This guide cuts through the confusion. Whether you are launching a new employee ID program, scaling up a retail gift card campaign, or sourcing access control credentials for a multi-site facility, understanding blank plastic card materials is the foundation of a smart purchasing decision. CPE has helped over 100,000 businesses and organizations navigate exactly these choices - and the lessons learned across 50 million cards sold are packed into the sections below.
| Material Type | Primary Use Cases | Print Compatibility | Encoding Options |
|---|---|---|---|
| Standard White PVC (30 mil) | ID, loyalty, membership, gift | All card printers | Mag stripe, smart chip, RFID |
| Magnetic Stripe (HiCo/LoCo) | Gift, hotel key, access, loyalty | All card printers | HiCo or LoCo mag encoding |
| RFID / Proximity | Access control, timekeeping | Most card printers | Contactless chip encoding |
| Smart Chip (Contact) | Secure ID, healthcare, campus | Smart card-capable printers | ISO contact chip |
| Clear / Frosted PVC | VIP, premium membership, promo | Select card printers | Optional mag stripe |
| Colored PVC Stock | Color-coded ID, department cards | All card printers | Optional mag stripe or RFID |
| Metal Cards (Steel/Brass/Gold) | Luxury membership, VIP, executive | Custom production | Optional mag stripe |
The Standard PVC Card: Why It Remains the Industry Workhorse
Decades of card program experience point to one undeniable truth - the standard white PVC CR80 card at 30 mil thickness is the foundation of nearly every successful card program in America. It is not glamorous. It does not have a gimmick. What it has is consistency - a perfectly flat, receptive surface that works with every major card printer brand, accepts crisp full-color dye-sublimation prints, and holds up under daily handling year after year.
CR80 is the ISO 7810 standard format - the same dimensions as a credit card at 3.375 by 2.125 inches. That universality matters enormously when your cards need to fit badge holders, wallets, cardholders, and readers that were all designed around that one standard. Straying from CR80 without a specific reason adds cost without adding value for most programs.
What 30 Mil Thickness Actually Means for Durability
Thirty mil - 0.030 inches - is the sweet spot of rigidity and flexibility that makes a card feel premium without becoming brittle. Cards thinner than 30 mil flex noticeably and feel cheap in hand. Cards thicker than 30 mil can jam card printers not designed for them. The 30 mil standard delivers the tactile experience that signals quality to every person who receives your card.
In practical terms, a properly produced 30 mil PVC card can withstand thousands of swipes, repeated handling in a wallet environment, and exposure to everyday moisture without delaminating or warping. That kind of resilience is what separates a plastic loyalty or membership card from a paper punch card - and it is a significant reason retailers who switch to plastic gift cards routinely see sales increases of 35-50%.
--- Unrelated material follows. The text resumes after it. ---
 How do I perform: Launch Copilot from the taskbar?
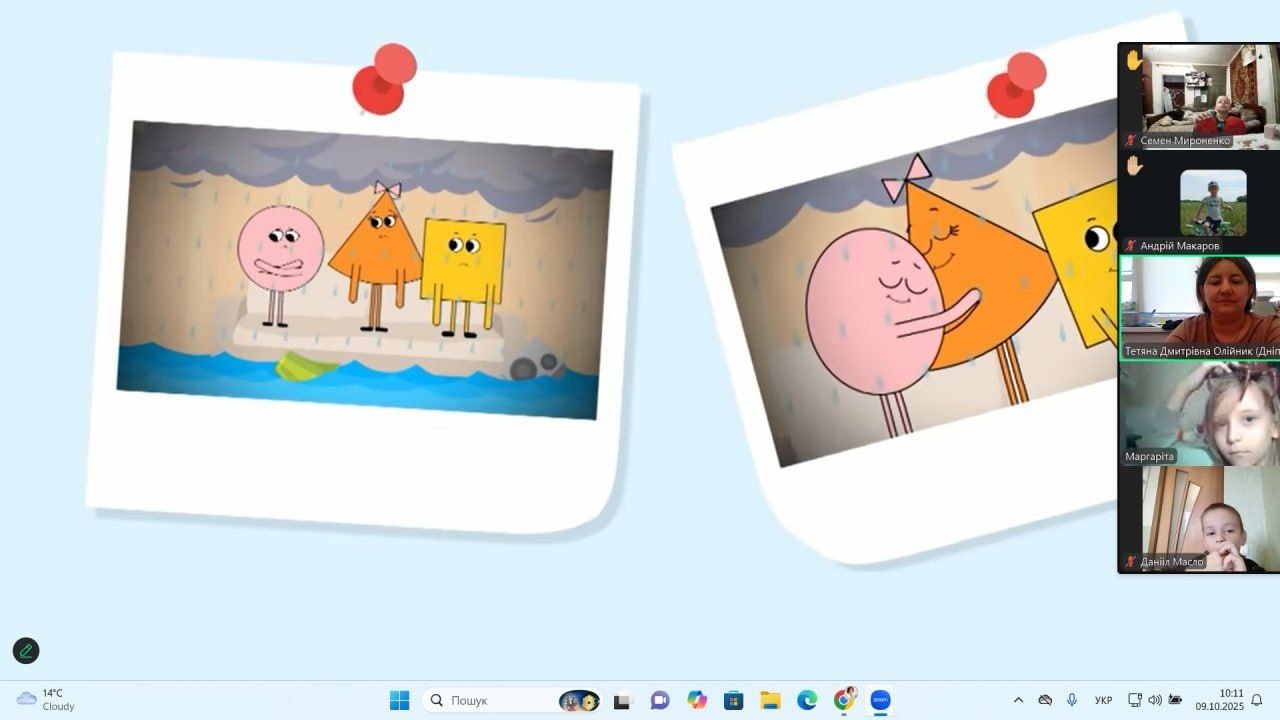coord(697,700)
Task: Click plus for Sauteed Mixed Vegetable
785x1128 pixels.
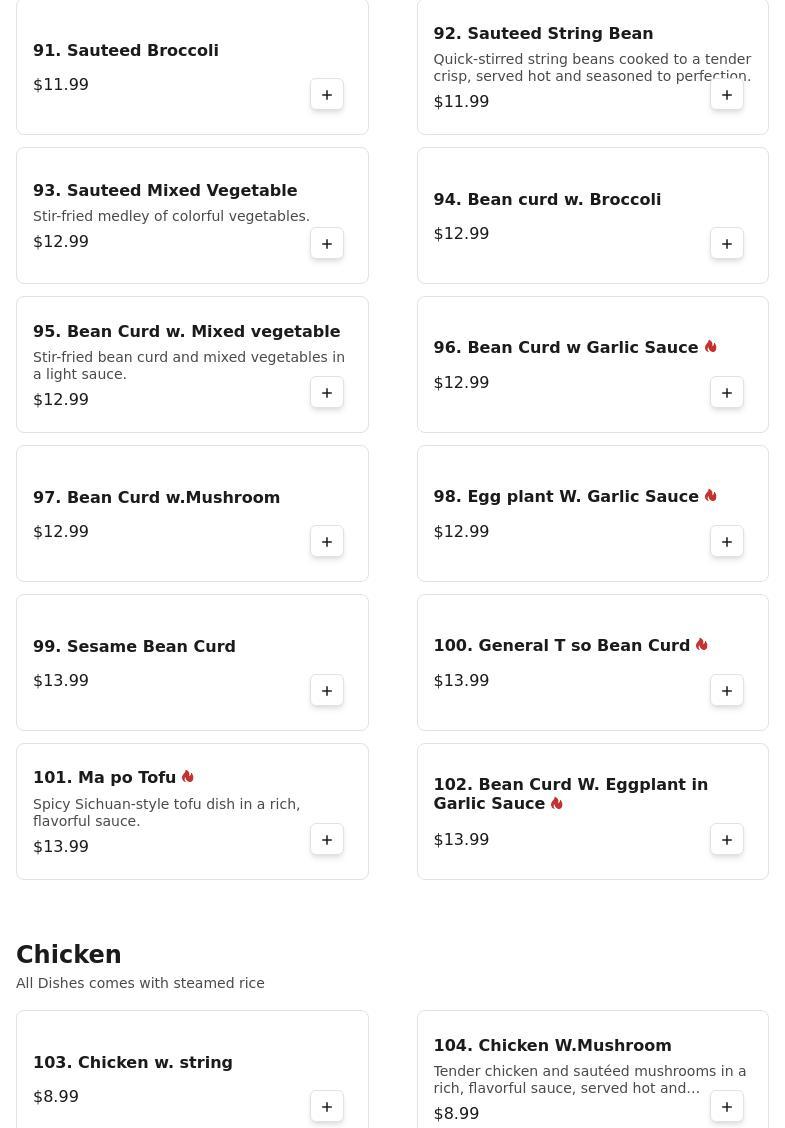Action: point(327,244)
Print Quality Differences Between PVC Grades
Not all white PVC blanks are created equal. Lower-grade cards can have surface inconsistencies - micro-texture variations, slight warping from inconsistent laminate bonding, or a slightly off-white base tone that muddles color accuracy when printing. Premium CR80 PVC blanks produce noticeably sharper, more vibrant prints because the surface is engineered to receive dye-sublimation ribbons uniformly across the entire card face.
When sourcing blank cards in quantity, the difference between budget stock and quality stock becomes visible at scale. A run of 500 cards on inferior stock will show color banding, edge printing inconsistencies, and variation from card to card. Quality PVC stock, like what CPE supplies, keeps print output consistent whether you are printing 50 cards or 5,000.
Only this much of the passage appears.